Being born and raised in Kansas City, Murray was one of the students that he is now passionately serving. This gives him a unique perspective and an inner drive to bring people together in order to improve educational outcomes for students of his home city.
Murray is the Program Officer for Education at the Ewing Marion Kauffman Foundation, where he provides support to the Foundation’s education-focused initiatives through program development, program management, building relationships, and research.
Previously, Murray was the External Partnerships Coordinator for Kauffman Scholars, Inc. (KSI) and an integral part of the operations team. Earlier, he was a post-secondary coach for KSI and worked to support Scholars facing the challenges of life in college.
Murray now leads the Foundation’s community engagement and ownership work, which includes the Great Schools Visits (#KCGreatSchools). The program started in the fall of 2015 and it takes members who represent a cross-section of Kansas City around the country to visit high-performing urban schools.
These visits are about bringing together a group of people who normally don’t communicate, having them see what is possible and then coming back to Kansas City with new ideas to form actions plans.
With 5 visits per semester, the Great Schools Visits is a long-term strategy for the foundation. It’ll run for at least the next 5 years.
One of the visits that touched Murray was a trip to Boston where they visited an alternative school who takes on students that everyone else has thrown away or given up on. Murray shares how he watched a panel of students talk about their hardships and the responsibilities they have at such a young age in addition to going to school. These are issues that a system faces every single day.
More takeaways from the trips are:
- We can learn from every city
- There is no one way to do this
- There are several different schools in each of the cities that are similar to Kansas City schools
- People really care about education in Kansas City
- You don’t have to be a top performing school to do great things for kids
Another pillar of Murray’s work are the community meetings he is hosting. The meetings are both large and small, with targeted audiences and mixed audiences. Murray’s mission is to get everyone involved. In order to achieve that, they try to meet people where they are.

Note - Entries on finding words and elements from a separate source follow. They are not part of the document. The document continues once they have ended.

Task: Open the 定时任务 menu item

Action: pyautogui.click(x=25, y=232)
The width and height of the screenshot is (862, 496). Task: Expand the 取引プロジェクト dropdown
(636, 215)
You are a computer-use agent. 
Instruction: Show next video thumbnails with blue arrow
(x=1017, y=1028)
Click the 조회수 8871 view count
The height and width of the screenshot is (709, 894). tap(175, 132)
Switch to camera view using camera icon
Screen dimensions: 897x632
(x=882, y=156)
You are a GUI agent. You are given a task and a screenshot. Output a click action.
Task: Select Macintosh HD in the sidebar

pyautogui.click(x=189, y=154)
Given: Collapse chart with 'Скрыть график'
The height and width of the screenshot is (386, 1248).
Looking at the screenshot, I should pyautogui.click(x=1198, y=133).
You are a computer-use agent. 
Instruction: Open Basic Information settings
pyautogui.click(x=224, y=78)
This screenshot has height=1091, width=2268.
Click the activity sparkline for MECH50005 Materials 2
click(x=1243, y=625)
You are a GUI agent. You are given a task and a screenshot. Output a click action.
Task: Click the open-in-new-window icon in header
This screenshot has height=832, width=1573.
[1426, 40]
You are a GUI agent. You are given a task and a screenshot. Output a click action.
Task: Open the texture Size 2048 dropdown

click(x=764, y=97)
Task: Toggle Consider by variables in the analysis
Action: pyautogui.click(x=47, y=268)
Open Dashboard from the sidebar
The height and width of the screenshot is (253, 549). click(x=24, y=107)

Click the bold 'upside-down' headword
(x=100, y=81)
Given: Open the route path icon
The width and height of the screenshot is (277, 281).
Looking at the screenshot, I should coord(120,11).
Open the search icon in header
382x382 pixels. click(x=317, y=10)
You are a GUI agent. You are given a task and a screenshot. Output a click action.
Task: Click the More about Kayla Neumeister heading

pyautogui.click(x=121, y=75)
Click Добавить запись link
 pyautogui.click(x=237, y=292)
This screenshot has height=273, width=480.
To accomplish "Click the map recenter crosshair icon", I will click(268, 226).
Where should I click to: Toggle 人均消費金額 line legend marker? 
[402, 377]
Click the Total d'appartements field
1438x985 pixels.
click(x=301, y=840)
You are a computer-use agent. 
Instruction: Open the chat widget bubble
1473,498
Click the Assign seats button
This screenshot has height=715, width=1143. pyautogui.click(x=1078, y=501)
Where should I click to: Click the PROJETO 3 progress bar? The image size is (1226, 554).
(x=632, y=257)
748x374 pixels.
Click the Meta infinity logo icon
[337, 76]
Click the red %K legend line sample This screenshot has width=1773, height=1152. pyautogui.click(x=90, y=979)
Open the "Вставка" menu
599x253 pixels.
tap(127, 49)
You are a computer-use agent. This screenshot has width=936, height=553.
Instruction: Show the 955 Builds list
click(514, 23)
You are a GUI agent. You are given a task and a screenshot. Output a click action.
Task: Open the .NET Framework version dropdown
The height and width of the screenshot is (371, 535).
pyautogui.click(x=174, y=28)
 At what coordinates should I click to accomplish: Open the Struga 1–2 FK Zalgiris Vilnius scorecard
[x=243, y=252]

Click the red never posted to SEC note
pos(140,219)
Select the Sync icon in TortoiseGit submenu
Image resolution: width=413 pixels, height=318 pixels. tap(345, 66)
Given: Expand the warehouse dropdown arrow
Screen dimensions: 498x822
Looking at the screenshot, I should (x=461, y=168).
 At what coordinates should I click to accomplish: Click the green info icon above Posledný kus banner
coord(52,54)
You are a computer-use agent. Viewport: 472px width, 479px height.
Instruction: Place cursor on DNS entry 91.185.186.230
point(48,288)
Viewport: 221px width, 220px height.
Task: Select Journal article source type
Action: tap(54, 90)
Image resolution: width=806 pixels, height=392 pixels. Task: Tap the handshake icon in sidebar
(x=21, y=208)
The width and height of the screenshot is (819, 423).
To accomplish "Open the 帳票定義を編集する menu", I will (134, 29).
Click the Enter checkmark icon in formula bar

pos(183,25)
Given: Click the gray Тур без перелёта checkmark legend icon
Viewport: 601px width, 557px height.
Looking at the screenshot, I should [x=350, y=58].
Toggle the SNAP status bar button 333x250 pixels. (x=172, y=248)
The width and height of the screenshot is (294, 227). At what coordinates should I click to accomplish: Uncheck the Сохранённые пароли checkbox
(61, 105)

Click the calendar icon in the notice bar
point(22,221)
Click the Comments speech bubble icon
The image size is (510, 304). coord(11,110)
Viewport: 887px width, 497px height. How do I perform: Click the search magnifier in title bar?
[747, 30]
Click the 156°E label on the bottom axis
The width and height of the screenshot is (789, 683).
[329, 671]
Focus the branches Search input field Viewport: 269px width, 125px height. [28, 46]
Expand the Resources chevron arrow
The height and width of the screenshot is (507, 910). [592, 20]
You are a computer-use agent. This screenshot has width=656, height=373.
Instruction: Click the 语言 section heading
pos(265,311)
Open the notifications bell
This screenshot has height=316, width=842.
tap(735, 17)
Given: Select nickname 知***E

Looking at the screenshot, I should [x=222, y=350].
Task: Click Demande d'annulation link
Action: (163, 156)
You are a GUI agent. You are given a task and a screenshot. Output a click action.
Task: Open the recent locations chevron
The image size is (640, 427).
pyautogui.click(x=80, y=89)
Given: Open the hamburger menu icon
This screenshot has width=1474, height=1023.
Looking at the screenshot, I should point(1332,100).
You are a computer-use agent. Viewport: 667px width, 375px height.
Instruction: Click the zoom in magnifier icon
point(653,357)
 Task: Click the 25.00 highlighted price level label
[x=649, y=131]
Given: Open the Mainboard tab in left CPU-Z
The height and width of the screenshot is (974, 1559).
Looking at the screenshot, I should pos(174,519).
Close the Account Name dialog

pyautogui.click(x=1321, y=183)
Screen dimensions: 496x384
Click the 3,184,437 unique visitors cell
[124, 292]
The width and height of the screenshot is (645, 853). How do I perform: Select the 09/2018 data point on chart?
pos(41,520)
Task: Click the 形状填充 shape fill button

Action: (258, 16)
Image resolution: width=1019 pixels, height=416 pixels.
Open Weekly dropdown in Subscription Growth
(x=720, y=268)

In our conversation, we address the biggest challenges in education. Murray’s opinion is that there are many different challenges, but the lack of communication and collaboration are the biggest ones. In order to accomplish what needs to be done, the Kansas City community has to work together: the startup and entrepreneurship community, the students, the parents, the entire community needs to communicate more efficiently. Murray is certain that the more informed people are the more positive will the outcomes for the kids be.